* **BAGIAN LATIHAN**:
(A) Jawab pertanyaan berikut berdasarkan teks tentang Pilkada langsung:
(i) Undang-undang mana yang mengamanatkan Pilkada melalui perwakilan oleh DPRD?
(ii) UU No 32 Tahun 2004 mengatur tentang apa?
(iii) Undang-undang mana yang merevisi UU No 32 Tahun 2004?
(B) Terjemahkan kalimat dari teks tentang Pilkada langsung ini ke dalam bahasa Inggris: "Melihat aspek historisnya, kelahiran Pilkada langsung merupakan koreksi terhadap pelaksanaan Pilkada melalui perwakilan oleh DPRD sebagaimana diamanatkan UU No 22 Tahun 1999."
(C) Tolong teruskan teks tentang Pilkada langsung itu dengan satu paragraf, mulai setelah kalimat terakhirnya.

* **PENGGALAN TEKS**:
Oleh: Raja Dahroni
Melihat aspek historisnya, kelahiran Pilkada langsung merupakan koreksi terhadap pelaksanaan Pilkada melalui perwakilan oleh DPRD sebagaimana diamanatkan UU No 22 Tahun 1999. Namun seiring perjalanan, akhirnya semakin kentara dengan implementasi UU No 32 Tahun 2004 tentang Pemerintah Daerah yang kemudian direvisi melalui UU No 12 Tahun 2008.

* **CUPLIKAN DATA**:
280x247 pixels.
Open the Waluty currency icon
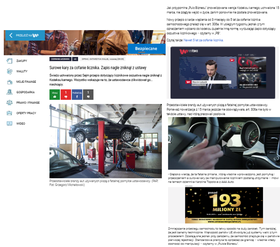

* **JAWABAN TERTULIS**:
(A)
(i) UU No 22 Tahun 1999
(ii) Pemerintah Daerah
(iii) UU No 12 Tahun 2008

(B) Looking at its historical aspect, the birth of direct Pilkada was a correction to the holding of Pilkada through representation by the DPRD, as mandated by Law No. 22 of 1999.

(C)
Berpijak pada peraturan atau perundang-undangan, Pilkada pun digelar secara langsung di Indonesia mulai Juni 2005. Dari proses evaluasi yang dilakukan, ternyata Pilkada yang esensinya melahirkan pemimpin yang kuat di tingkat lokal dan diharapkan mampu memberikan efek peningkatan kesejahteraan, ternyata belum mampu membuktikan kedua hal itu kecuali hanya di beberapa daerah tertentu saja. Pilkada malah melahirkan pemimpin-pemimpin lokal yang pragmatis dan membangun dinasti korup. Esensi kesejahteraan masyarakat hingga saat ini seolah-olah hanya menjadi mimpi di siang bolong.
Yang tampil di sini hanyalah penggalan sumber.